Transmettre sa passion

Entre ses cours, son travail de légiste et les conférences qu’elle donne dans le monde entier, elle a encore trouvé le temps de publier un ouvrage passionnant, «La mort n’est que le début... de l’enquête du médecin légiste», qui permet de mieux cerner ce qu’est la réalité de la médecine légale, une discipline bien plus complexe qu’un crime résolu en une petite heure sur le petit écran et, surtout, d’en comprendre ses règles. De quoi se souvenir que la mort n’est que le début car, qu’il s’agisse de défunts décédés dans des circonstances paraissant suspectes, mais aussi d’êtres bien vivants, victimes de sévices et impliqués dans des démarches judiciaires nécessitant des expertises médico-légales, les corps qui passent entre les mains des médecins légistes vivent une seconde vie très active pour qu’ils puissent révéler tous leurs secrets avant de reposer enfin en paix.

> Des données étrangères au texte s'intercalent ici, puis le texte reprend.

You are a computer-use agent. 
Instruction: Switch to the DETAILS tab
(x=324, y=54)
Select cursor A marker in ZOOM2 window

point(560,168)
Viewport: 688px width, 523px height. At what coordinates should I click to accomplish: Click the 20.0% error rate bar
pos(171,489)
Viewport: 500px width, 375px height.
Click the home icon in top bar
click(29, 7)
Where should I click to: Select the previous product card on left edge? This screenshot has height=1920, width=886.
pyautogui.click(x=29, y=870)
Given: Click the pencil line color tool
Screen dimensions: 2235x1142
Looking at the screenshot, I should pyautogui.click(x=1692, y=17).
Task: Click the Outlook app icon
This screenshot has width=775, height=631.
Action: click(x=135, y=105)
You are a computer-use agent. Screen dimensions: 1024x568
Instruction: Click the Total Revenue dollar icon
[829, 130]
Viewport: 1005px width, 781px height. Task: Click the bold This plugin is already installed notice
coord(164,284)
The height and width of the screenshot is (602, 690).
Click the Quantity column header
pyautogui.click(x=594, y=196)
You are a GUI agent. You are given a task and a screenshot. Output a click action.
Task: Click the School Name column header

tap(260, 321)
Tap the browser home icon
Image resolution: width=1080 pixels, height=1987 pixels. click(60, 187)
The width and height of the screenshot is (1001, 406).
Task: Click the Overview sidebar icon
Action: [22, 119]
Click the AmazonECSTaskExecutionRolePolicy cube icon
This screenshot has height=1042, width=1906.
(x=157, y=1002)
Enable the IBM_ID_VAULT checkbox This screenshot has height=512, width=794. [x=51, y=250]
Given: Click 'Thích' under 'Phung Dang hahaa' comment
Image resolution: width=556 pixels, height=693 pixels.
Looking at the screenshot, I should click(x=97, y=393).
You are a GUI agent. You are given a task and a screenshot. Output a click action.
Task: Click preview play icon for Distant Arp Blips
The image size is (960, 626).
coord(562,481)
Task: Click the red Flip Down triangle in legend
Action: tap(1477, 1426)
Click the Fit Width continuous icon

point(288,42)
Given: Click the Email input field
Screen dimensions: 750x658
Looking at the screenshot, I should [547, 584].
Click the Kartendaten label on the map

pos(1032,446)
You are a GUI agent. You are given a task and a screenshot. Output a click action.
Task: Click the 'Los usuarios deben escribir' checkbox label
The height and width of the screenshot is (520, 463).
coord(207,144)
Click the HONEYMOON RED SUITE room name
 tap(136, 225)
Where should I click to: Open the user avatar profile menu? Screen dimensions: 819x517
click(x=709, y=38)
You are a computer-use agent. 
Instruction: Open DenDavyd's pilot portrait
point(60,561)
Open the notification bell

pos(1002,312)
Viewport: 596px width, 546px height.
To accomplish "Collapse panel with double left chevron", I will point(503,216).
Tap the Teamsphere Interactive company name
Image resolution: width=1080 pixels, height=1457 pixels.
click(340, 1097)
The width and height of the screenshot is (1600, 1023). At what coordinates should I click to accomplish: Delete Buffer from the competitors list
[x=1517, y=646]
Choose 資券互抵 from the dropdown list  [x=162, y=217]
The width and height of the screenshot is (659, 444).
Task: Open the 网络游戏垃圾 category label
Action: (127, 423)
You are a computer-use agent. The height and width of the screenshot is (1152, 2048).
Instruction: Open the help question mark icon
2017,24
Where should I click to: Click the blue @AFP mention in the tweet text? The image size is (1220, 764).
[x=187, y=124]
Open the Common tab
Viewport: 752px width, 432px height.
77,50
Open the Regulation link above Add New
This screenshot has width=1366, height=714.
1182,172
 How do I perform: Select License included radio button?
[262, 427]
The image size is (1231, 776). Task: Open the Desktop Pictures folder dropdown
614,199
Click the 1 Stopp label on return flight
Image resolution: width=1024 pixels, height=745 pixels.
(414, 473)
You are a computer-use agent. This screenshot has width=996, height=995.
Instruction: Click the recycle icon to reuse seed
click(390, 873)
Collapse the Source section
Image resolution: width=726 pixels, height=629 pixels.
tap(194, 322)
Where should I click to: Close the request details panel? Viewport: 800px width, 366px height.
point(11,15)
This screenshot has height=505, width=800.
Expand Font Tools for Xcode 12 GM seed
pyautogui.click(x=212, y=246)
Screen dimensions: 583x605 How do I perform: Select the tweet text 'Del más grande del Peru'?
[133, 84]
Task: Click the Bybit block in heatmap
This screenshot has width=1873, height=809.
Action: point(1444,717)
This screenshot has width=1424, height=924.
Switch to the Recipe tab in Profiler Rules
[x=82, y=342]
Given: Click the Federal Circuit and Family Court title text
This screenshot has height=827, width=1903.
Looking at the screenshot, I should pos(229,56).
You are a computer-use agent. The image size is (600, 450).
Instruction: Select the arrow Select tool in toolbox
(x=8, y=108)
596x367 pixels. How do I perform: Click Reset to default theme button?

«La mort n’est que le début... de l’enquête du médecin légiste» Silke Grabherr, Editions Favre

L’angiographie post-mortem

Pour obtenir son doctorat en médecine (Université de Berne, 2004), Silke Grabherr a ainsi proposé de recréer, à partir d’un cavadre, les conditions d’un corps vivant pour visualiser les vaisseaux sanguins. Elle a ainsi inventé l’autopsie virtuelle par angiographie post-mortem. Une idée folle, mais brillante, sur laquelle elle a travaillé durant sept ans et qui a été le sujet de sa thèse. Son principe: relancer la circulation vasculaire pour suivre le trajet emprunté par le sang avant l’arrêt du cœur et y observer les éventuelles failles, conséquences possibles de blessures, de gestes médicaux accidentels ou de pathologies cardiovasculaires fatales. Un procédé qui peut, par exemple, s’avérer capital lors d’une erreur médicale ou d’une agression à l’arme blanche. Cette technique est utilisée à Lausanne depuis 2012, positionnant le CURML comme centre de référence international dans le domaine.